Les communes vendéennes restées dans le giron républicain adoptèrent, pour certaines d’entre elles, le nom de « département Vengé » au lieu de la Vendée au cours de l’été 1794. Certaines firent exception, et même un zèle étonnant, comme La Chapelle-Thémer. 

Departement VengeLa Vendée devenue le « département Vengé » sur une carte d'époque révolutionnaire
   

Le 18 brumaire an II (8 novembre 1793), la Convention nationale vota, sur la proposition du représentant Merlin de Thionville, un « décret relatif au ci-devant département appelé la Vendée, lequel se nommera désormais le département Vengé » (article Ier). Le texte prévoyait d’autre part de confisquer tous les biens des rebelles pour les distribuer aux patriotes locaux (article IV), mais aussi aux réfugiés républicains venus des frontières de l’Est (article V) et aux familles pauvres, que les autres départements étaient invités à envoyer en Vendée pour y recevoir une propriété (article VI).

On pourrait penser que l’article premier de ce décret fut appliqué localement quelque temps après, au moins dans les communes vendéennes qui étaient demeurées en dehors de l’insurrection et dans lesquelles les municipalités avaient maintenu leurs activités, notamment la tenue de l’état civil. Or les registres des naissances, mariages et décès ne font apparaître le nom de « département Vengé » qu’à l’été 1794, généralement en messidor et thermidor (juillet-août) de l’an II, plus rarement depuis floréal et prairial (mai-juin). 

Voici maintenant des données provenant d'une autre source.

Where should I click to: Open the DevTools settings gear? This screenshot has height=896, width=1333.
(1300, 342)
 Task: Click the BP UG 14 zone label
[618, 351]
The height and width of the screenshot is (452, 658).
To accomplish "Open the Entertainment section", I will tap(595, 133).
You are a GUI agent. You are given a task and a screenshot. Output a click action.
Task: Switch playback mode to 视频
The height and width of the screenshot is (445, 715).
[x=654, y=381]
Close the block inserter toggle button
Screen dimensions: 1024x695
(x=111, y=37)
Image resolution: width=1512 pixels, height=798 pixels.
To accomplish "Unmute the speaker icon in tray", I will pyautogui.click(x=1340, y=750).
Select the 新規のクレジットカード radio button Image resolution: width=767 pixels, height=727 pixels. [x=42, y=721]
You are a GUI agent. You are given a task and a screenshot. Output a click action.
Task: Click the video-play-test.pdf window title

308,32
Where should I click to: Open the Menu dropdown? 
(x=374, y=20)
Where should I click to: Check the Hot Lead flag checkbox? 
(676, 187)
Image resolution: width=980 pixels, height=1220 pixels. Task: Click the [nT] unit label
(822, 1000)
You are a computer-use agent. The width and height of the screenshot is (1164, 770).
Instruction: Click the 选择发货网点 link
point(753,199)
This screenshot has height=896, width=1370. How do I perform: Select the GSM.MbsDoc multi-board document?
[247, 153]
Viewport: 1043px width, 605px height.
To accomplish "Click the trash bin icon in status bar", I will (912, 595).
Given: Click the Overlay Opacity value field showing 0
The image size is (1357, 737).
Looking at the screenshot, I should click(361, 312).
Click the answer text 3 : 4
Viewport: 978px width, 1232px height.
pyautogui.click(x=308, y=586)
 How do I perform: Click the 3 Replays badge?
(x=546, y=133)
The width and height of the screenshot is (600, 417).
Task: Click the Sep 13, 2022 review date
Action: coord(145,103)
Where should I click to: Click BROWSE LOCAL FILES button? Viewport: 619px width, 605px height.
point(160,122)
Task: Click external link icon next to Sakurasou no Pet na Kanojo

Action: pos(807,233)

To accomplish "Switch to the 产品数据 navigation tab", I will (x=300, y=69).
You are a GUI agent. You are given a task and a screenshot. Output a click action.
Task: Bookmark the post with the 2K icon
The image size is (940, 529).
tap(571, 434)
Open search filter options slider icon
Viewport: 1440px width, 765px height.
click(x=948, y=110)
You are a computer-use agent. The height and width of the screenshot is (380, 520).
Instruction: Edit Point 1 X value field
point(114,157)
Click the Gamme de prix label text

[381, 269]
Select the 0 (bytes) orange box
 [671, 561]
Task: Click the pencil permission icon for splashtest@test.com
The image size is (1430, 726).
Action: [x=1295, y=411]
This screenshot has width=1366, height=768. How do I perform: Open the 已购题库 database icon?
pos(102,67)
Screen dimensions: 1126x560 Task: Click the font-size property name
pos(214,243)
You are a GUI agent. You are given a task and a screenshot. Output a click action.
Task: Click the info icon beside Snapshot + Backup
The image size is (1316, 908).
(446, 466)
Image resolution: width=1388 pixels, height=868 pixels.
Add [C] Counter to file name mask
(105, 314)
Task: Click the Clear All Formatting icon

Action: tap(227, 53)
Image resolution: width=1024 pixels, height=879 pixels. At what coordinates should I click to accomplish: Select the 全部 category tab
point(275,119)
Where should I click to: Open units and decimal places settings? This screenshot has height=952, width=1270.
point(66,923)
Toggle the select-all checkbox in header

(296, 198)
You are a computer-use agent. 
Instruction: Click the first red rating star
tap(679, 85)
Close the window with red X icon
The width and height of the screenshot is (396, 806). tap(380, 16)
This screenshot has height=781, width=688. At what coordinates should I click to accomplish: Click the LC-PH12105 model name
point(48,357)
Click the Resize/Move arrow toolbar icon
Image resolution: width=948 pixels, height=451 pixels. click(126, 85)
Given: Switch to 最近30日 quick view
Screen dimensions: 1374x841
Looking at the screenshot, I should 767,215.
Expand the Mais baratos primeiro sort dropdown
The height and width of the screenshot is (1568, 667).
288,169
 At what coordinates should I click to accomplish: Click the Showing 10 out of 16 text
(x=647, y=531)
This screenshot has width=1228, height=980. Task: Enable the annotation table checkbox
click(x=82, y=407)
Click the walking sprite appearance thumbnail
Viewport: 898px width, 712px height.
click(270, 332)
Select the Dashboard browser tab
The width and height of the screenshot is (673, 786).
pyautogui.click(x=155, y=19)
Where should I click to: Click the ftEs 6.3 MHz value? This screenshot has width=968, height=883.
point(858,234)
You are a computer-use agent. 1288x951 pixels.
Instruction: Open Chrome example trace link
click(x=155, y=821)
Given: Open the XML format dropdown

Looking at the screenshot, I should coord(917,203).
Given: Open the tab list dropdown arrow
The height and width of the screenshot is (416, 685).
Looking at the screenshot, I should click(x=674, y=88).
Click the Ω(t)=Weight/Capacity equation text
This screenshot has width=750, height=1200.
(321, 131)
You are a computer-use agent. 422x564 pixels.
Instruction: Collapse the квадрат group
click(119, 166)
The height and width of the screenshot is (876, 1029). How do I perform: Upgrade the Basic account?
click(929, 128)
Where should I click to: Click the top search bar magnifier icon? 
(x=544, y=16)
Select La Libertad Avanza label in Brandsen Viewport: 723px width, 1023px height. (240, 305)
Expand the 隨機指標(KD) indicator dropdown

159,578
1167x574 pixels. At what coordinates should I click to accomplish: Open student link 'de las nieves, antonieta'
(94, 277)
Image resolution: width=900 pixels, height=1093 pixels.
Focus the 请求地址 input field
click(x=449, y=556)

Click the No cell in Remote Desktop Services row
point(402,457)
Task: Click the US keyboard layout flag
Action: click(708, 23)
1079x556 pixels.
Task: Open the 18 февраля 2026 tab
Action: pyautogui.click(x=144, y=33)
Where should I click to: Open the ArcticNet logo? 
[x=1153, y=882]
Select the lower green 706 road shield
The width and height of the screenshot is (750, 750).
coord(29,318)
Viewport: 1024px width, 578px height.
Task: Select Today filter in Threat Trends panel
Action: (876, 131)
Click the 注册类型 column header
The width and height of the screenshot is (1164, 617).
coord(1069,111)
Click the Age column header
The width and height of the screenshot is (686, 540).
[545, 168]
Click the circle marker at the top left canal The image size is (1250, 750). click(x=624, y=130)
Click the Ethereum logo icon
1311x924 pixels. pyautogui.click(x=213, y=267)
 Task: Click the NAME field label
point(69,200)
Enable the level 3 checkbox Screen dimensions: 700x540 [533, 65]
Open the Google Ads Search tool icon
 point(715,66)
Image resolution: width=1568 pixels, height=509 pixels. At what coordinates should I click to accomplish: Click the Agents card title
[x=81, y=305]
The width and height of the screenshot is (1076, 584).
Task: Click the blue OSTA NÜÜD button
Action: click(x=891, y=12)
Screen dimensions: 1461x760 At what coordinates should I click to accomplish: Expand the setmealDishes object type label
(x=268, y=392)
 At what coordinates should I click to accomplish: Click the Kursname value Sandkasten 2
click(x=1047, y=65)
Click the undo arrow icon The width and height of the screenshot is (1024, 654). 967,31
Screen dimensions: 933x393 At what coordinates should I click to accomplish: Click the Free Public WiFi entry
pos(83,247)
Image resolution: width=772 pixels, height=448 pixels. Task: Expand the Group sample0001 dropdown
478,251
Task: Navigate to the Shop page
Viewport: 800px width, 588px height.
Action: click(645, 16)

Il est cependant une commune qui fait exception, La Chapelle-Thémer, fief républicain situé à l’est de Sainte-Hermine, entre Chantonnay et Fontenay-le-Comte. Si le registre des naissances ne mentionne que le « département de la Vendée », celui des mariages adopte le « département vangé » du 16 prairial au 25 messidor de l’an II (1). Rien d’original, me direz-vous : à Charzais par exemple, on trouve le « département vange cy devant vandée » dans les naissances, le « département Le vengé » dans les mariages, mais le « département de la Vendée » dans les décès, même en fructidor (2). 
   

AM 13 frimaire an IIILe dernier acte d'état civil de La Chapelle-Thémer portant la mention de « département Vengé » le 3 décembre 1794 (A.D. 85, Mariages 1793-an IV, an IX)
   

Le plus surprenant à La Chapelle-Thémer vient du registre des décès. Après une interruption en mars 1793 (le dernier acte date du 3), où l’on comprend que l’insurrection a dû faire fuir la municipalité patriote comme tant d’autres situées au sud du Bocage, la tenue de l’état civil reprend dès le 20 juin avec la mention du « département vangé » pour tous les actes qui suivent… alors que le décret de Merlin de Thionville date du 8 novembre 1793 ! Il ne s’agit pas là de la prémonition d’un officier municipal. Selon toute vraisemblance, ces actes de décès ont été enregistrés a posteriori, comme on le fera plus tard sous le Directoire, et plus systématiquement encore sous le Consulat quand il faudra rétablir l’état civil dans les communes dévastées par la guerre civile. Tous les actes inscrits dans le registre des décès de La Chapelle-Thémer mentionnent donc le « département vangé » du 20 juin 1793 au 15 vendémiaire an III (6 octobre 1794) (3), soit la plus longue période où cette appellation révolutionnaire fut employée dans une commune vendéenne (4).
   


Notes :

  1. Du 4 juin au 13 juillet 1794. Archives de la Vendée, état civil de La Chapelle-Thémer, Mariages 1793-an VI, an IX, vues 5-12/60. À noter tout de même un acte supplémentaire inscrit au 13 frimaire an III, soit le 3 décembre 1794 (vue 16), où le nom de « département Vengé » réapparaît bien au-delà de la chronologie habituelle. 
  2. Archives de la Vendée, état civil de Charzais, Naissances 1793-an X, vue 7/72 ; mariages 1793-an VI, vue 13/36.
  3. Archives de la Vendée, état civil de La Chapelle-Thémer, Décès 1793-an IX, vues 3-15/50. Un décès du 10 août 1793 a été noté après celui du 3 mars et avant cette suite d’actes mentionnant le « département vangé » à partir du 20 juin. 
  4. Les actes sont signés par Jean-Alexis Graslepois, officier municipal, mais leur rédaction n’est pas toujours de la même plume.